• WORK TO BE COMPLETED
Go to the line below containing "named it - Grant" and print exactly from there through the line containing "Viewport: 1568px width, 758px height.", both included. Print nothing else.

• INFORMATION GIVEN
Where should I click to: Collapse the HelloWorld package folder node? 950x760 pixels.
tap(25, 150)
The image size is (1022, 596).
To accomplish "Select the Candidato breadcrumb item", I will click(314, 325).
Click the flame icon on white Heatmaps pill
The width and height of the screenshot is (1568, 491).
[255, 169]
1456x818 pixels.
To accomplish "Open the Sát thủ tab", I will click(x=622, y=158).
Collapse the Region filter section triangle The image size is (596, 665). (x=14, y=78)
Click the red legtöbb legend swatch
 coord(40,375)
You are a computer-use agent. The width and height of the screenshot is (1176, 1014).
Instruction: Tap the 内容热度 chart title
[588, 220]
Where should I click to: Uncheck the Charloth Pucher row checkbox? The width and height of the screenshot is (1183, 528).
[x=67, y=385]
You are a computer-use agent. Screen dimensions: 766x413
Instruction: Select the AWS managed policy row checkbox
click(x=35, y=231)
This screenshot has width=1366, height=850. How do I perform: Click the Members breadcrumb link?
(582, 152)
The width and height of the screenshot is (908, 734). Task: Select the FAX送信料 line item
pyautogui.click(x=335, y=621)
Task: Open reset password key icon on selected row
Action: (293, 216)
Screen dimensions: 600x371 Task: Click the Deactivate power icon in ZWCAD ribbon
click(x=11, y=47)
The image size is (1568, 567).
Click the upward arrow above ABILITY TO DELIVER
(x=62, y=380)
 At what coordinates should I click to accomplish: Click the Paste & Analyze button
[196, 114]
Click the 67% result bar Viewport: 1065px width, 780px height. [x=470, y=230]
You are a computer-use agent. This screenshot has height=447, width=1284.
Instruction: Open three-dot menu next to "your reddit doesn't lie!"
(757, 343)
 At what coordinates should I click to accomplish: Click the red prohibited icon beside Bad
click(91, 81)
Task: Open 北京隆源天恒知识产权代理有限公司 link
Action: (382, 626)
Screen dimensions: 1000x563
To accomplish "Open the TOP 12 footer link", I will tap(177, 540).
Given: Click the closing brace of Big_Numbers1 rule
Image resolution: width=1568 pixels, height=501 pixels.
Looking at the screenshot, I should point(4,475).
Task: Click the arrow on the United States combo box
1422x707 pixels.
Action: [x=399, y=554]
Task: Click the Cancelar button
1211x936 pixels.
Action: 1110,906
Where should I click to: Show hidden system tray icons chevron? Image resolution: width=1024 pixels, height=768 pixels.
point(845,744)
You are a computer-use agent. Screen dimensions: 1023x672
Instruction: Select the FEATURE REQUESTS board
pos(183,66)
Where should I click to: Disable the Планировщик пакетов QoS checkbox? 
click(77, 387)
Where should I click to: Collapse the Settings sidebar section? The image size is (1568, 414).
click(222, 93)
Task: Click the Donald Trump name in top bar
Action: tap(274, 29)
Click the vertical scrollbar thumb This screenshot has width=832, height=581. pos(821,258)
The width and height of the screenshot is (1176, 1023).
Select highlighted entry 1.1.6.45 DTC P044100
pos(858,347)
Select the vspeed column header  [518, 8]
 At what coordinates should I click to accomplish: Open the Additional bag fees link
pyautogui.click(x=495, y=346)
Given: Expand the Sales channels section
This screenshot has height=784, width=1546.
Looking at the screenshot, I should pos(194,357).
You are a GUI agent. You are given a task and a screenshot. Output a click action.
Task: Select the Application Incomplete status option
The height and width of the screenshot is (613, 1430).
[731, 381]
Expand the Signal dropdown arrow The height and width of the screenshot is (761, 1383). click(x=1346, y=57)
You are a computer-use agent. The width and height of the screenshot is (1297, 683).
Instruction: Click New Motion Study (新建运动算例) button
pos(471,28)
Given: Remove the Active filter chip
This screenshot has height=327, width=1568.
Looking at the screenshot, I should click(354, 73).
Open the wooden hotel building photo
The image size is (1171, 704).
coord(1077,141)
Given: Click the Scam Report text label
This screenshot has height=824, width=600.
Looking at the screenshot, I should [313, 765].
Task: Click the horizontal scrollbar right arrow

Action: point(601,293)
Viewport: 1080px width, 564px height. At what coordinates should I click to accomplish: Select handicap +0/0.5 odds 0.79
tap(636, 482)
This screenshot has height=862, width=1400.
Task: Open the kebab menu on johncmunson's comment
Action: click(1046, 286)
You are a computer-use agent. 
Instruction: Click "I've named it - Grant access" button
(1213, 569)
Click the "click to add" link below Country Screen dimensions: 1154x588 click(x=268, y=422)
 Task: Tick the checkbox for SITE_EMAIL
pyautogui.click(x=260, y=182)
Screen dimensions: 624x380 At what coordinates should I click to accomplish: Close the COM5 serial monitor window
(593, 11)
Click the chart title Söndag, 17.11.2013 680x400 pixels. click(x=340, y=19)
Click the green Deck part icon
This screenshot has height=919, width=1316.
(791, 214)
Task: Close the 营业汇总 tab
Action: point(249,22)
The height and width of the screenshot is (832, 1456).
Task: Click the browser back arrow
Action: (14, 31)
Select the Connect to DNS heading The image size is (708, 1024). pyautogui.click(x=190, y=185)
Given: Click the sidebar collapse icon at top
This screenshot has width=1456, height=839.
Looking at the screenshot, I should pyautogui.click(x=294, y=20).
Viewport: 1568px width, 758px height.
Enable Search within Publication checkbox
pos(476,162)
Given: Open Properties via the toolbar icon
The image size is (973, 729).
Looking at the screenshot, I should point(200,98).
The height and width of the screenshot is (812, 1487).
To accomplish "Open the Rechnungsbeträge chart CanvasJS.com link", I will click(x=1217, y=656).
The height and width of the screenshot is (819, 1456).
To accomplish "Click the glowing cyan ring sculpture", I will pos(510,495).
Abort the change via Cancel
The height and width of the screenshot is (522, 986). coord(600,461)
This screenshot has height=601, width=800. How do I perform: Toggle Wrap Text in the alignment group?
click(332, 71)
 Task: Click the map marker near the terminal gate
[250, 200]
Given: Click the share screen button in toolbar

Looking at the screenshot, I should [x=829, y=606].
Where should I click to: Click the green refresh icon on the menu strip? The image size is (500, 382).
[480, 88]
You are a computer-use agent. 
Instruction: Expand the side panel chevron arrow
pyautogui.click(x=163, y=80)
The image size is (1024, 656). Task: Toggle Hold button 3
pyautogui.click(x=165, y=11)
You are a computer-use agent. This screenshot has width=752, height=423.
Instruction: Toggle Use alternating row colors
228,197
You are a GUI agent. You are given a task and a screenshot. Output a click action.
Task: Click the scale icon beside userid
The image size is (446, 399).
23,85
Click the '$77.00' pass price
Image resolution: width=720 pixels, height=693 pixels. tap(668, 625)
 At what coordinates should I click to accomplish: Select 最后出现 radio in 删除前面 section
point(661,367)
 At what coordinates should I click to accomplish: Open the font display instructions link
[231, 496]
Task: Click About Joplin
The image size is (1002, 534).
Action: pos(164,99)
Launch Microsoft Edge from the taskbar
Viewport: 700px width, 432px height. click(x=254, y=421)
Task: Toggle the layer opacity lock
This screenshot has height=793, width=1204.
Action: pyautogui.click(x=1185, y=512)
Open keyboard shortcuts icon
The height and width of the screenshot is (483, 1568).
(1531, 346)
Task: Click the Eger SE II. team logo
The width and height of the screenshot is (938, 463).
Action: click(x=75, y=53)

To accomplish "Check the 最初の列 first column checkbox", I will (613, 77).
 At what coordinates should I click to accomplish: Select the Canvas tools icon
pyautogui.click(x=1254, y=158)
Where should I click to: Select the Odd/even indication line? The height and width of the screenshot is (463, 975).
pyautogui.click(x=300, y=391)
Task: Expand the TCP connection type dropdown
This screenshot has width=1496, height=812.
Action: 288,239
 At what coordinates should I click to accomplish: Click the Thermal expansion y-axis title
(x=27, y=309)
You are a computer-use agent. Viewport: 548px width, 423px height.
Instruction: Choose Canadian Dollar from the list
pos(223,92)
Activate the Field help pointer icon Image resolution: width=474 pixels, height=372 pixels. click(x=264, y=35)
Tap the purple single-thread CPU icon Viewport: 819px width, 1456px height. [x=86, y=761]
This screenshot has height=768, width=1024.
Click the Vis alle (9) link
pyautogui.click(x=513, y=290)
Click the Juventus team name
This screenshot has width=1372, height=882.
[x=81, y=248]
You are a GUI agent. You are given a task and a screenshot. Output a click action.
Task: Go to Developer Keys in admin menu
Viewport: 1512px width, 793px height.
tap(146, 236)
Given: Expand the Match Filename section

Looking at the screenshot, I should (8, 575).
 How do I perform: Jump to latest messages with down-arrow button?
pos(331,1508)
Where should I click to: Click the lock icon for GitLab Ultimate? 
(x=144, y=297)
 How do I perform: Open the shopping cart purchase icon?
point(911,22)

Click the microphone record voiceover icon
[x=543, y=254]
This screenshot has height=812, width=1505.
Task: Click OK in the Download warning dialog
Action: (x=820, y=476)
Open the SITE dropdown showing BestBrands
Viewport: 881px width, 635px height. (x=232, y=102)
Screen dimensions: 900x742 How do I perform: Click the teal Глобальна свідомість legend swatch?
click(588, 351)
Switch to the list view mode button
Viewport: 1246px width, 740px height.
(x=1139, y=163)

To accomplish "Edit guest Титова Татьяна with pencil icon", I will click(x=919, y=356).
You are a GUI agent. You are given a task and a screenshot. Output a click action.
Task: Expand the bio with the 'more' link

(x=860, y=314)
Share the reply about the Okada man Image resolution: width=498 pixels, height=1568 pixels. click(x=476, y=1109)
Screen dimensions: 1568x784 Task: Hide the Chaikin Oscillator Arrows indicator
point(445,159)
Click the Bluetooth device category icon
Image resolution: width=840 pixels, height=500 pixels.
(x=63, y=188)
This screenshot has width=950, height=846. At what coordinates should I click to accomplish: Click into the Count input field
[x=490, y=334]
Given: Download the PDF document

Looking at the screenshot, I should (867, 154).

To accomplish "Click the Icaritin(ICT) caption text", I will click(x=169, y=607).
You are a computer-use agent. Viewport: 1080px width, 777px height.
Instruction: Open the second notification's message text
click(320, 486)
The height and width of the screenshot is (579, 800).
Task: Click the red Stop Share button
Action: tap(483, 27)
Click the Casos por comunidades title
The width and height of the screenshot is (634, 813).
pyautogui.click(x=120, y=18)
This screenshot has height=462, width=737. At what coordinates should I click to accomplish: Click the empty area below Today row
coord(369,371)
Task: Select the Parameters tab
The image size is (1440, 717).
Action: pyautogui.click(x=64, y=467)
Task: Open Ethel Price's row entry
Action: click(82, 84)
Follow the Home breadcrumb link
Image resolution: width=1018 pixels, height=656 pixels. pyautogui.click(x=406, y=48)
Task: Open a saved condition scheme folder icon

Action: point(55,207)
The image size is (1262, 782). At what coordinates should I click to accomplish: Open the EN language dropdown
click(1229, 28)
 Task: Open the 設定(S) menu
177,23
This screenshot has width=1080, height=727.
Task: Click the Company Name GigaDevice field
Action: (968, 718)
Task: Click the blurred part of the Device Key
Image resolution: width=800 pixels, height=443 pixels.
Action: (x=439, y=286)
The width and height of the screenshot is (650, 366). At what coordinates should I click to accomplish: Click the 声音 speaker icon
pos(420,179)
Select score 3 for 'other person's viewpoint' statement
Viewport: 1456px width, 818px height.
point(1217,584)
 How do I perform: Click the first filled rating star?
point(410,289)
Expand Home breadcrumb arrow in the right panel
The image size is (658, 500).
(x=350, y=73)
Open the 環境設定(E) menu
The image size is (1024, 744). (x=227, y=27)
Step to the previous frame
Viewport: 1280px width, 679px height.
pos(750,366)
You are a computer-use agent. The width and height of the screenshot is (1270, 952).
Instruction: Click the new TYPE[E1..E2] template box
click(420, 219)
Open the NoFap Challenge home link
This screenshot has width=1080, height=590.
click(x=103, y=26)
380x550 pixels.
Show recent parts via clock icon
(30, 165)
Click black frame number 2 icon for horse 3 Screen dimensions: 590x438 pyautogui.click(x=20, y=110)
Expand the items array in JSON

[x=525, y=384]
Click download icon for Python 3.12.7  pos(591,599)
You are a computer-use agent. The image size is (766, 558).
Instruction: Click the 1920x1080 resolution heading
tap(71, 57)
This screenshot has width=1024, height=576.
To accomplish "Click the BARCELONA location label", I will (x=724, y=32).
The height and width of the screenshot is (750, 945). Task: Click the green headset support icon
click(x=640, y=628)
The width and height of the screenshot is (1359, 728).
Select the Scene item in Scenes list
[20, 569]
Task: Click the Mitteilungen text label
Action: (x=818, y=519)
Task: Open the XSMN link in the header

• REPLY TO THE TASK
Instruction: Click "I've named it - Grant access" button
(1213, 569)
Click the "click to add" link below Country Screen dimensions: 1154x588 click(x=268, y=422)
 Task: Tick the checkbox for SITE_EMAIL
pyautogui.click(x=260, y=182)
Screen dimensions: 624x380 At what coordinates should I click to accomplish: Close the COM5 serial monitor window
(593, 11)
Click the chart title Söndag, 17.11.2013 680x400 pixels. click(x=340, y=19)
Click the green Deck part icon
This screenshot has height=919, width=1316.
(791, 214)
Task: Close the 营业汇总 tab
Action: point(249,22)
The height and width of the screenshot is (832, 1456).
Task: Click the browser back arrow
Action: (14, 31)
Select the Connect to DNS heading The image size is (708, 1024). pyautogui.click(x=190, y=185)
Given: Click the sidebar collapse icon at top
This screenshot has width=1456, height=839.
Looking at the screenshot, I should pyautogui.click(x=294, y=20).
Viewport: 1568px width, 758px height.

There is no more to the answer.